De acordo com o projeto, os pagamentos ficam suspensos enquanto durar o estado de calamidade pública decorrente da crise do coronavírus.
O texto segue agora para o Senado e, se aprovado sem alterações, vai para sanção do presidente Jair Bolsonaro.
Instituído em 2015, o Profut permitiu o refinanciamento e parcelamento de dívidas fiscais por até 20 anos, com direito a descontos sobre juros, multas e encargos.
Pelo programa, clubes e entidades esportivas parcelaram um montante superior a R$ 3,5 bilhões de dívidas com governo e obtiveram mais de R$ 510 milhões de "perdão fiscal". Em contrapartida, teriam de cumprir uma série de exigências, como criar um programa de austeridade fiscal e transparência.
Atualmente, cinco anos após a entrada em vigência do programa, 36 clubes e quatro federações devem um total de R$ 754,5 milhões à União pelo Profut. Os dados são do Ministério da Economia, obtidos pelo Globo Esporte, com por meio da Lei de Acesso à Informação.
Segundo a lista, somente nove clubes não devem nenhuma parcela do programa ao governo – Atlético-MG, Ceará, Corinthians, Fortaleza, Goiás, Grêmio, São Paulo, Ponte Preta e XV de Novembro - RS (os números foram atualizados até o mês de março).

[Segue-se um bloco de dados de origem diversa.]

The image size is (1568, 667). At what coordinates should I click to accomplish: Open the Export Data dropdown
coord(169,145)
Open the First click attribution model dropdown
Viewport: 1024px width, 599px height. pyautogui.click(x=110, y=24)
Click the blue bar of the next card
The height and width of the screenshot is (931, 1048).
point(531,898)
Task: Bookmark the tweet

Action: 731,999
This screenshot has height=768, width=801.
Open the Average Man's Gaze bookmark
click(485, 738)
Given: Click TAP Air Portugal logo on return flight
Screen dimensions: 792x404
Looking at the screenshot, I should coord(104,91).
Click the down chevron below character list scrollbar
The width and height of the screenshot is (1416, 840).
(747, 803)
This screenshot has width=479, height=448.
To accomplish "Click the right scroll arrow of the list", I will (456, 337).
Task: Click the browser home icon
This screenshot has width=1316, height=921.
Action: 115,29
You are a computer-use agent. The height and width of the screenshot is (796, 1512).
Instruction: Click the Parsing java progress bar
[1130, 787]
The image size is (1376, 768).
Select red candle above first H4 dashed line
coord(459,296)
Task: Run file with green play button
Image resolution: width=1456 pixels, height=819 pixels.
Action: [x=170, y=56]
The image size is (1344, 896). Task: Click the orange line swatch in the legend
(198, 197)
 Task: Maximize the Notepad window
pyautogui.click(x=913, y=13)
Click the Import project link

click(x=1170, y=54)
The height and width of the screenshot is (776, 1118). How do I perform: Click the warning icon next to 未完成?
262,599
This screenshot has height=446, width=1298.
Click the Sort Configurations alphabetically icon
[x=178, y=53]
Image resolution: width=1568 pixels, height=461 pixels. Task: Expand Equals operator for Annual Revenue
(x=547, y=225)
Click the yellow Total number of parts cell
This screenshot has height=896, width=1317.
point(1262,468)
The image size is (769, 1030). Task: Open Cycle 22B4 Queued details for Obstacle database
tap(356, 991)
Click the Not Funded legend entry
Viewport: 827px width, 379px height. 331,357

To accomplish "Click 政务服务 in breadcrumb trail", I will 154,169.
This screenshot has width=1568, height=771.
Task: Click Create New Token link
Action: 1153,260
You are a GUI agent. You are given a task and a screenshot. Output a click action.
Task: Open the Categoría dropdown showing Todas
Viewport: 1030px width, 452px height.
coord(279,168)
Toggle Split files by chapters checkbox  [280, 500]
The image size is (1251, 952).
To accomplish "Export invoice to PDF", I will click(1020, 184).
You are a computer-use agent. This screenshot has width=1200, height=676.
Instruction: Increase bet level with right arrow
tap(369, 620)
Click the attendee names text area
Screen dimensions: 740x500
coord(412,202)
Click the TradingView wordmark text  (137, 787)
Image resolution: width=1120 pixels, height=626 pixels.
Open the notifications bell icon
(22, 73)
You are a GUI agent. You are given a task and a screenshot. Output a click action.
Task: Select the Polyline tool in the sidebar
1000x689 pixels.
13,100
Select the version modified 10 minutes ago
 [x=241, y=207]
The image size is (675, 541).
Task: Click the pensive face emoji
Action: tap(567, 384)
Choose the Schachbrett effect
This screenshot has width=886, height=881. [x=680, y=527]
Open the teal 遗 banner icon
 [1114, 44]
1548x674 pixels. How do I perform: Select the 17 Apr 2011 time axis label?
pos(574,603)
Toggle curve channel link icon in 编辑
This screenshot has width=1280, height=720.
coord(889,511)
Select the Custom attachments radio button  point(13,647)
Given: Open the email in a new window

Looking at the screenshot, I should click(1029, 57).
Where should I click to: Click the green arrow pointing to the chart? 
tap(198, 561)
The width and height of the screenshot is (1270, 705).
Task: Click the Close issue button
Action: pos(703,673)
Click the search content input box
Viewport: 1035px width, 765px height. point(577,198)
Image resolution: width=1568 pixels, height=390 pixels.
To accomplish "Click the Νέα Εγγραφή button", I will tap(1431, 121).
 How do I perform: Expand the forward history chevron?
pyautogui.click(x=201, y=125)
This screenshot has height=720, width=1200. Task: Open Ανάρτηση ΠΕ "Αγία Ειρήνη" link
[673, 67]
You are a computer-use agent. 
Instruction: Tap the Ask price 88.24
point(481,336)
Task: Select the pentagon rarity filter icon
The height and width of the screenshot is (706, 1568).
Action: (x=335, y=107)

Em maio, o ministério já havia prorrogado em até cinco meses o prazo de pagamento das parcelas de maio, junho e julho do Profut.
Se o projeto de lei for aprovado no Senado e sancionado por Bolsonaro, as parcelas ficam congeladas até o encerramento do período de calamidade pública no país. O valor será incluído no débito total com a cobrança de juros proporcionalmente ao atraso de cada parcela.
Além do Profut, o relatório do deputado Marcelo Aro (PP-MG) trata de outros temas, entre os quais a permissão da realização de contratos pelo período mínimo de 30 dias (atualmente, pela Lei Pelé, o prazo mínimo para contratos é de 3 meses). A medida visa auxiliar principalmente os clubes do interior a finalizarem os campeonatos estaduais.
Outra mudança é a alteração definitiva do artigo 9º do Estatuto do Torcedor, para permitir a mudança do regulamento de competições em decorrência de "surtos, epidemias e pandemias que possam comprometer a integridade física e o bem estar dos atletas".
O texto do PL ainda adia em sete meses o prazo para clubes e entidades publicarem suas demonstrações financeiras de 2019.
A proposta incluiu, ainda, um dispositivo para que os dirigentes de clubes que descumprirem regras de transparência financeira sejam punidos apenas após o trânsito em julgado de processos administrativos ou judiciais.
Atualmente, a Lei Pelé não deixa claro se a punição precisa ou não aguardar o trânsito em julgado da ação.